Check the heart sounds: apex beat and presence and quality of heart sounds.
Inspect the abdomen. Palpate for areas of tenderness, especially over the liver, spleen, kidneys and bladder. Look for any bruising, lacerations or penetrating injuries.
Check the pelvis. Perform a pelvic x-ray if there is any suspicion of injury. Gently palpate for any tenderness. Do not spring the pelvis..9 Any additional manipulation may exacerbate haemorrhage. Apply a binder if a pelvic fracture is suspected.
Auscultate bowel sounds.
Inspect the perineum and external genitalia.
Inspect all the limbs and joints, palpate for bony and soft-tissue tenderness and check joint movements, stability and muscular power. Note any bruising, lacerations or muscle, nerve or tendon damage. Look for any deformities, penetrating injuries or open fractures.
In electrical burns, look for any entry and exit wounds as well as signs indicating the development of compartment syndrome. These may be found centrally, not just on the limbs (check the head and chest).
Examine the sensory and motor function of any nerve roots or peripheral nerves that may have been injured.
Assess for circumferential burns that may constrict blood flow to all limbs or digits. Assess colour, warmth, movement, sensation and capillary refill distally.
Log roll the patient. Maintain in-line stabilisation throughout. Inspect the entire length of the back and buttocks noting any bruising and lacerations.

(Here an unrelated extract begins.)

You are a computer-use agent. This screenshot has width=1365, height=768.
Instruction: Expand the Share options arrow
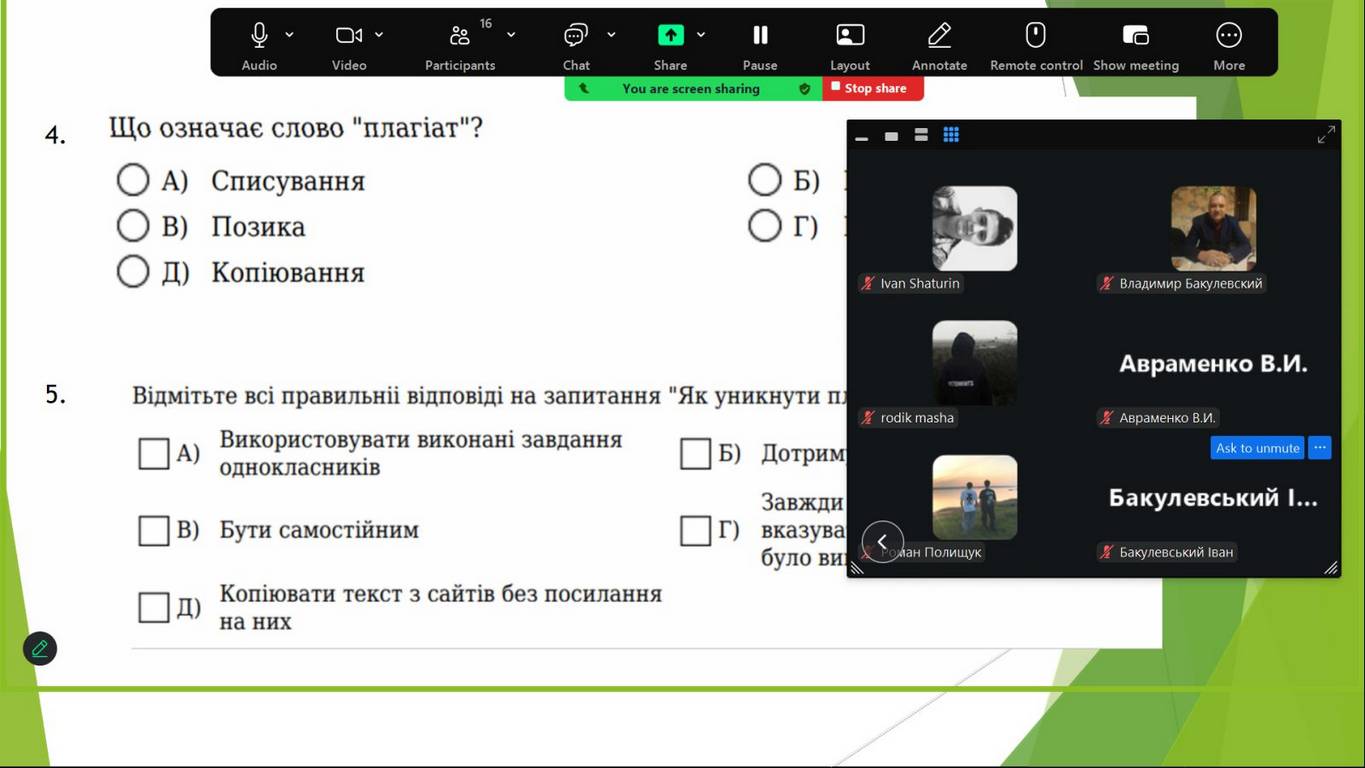click(x=701, y=35)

Palpate the spine for any tenderness or steps between the vertebrae. Include a cervical examination at this stage.
Digital rectal examination should be performed in a trauma patient only if a spinal injury is suspected. This is unlikely following isolated burn injury unless there is concomitant multitrauma spinal injuries. Note any loss of tone or sensation.
Look for any soft-tissue injury such as bruising or lacerations.
Inspect for soft-tissue injury such as bruising, lacerations or burns. Note any priapism that may indicate spinal injury.
The priorities for further investigation and treatment may now be considered and a plan for definitive care established.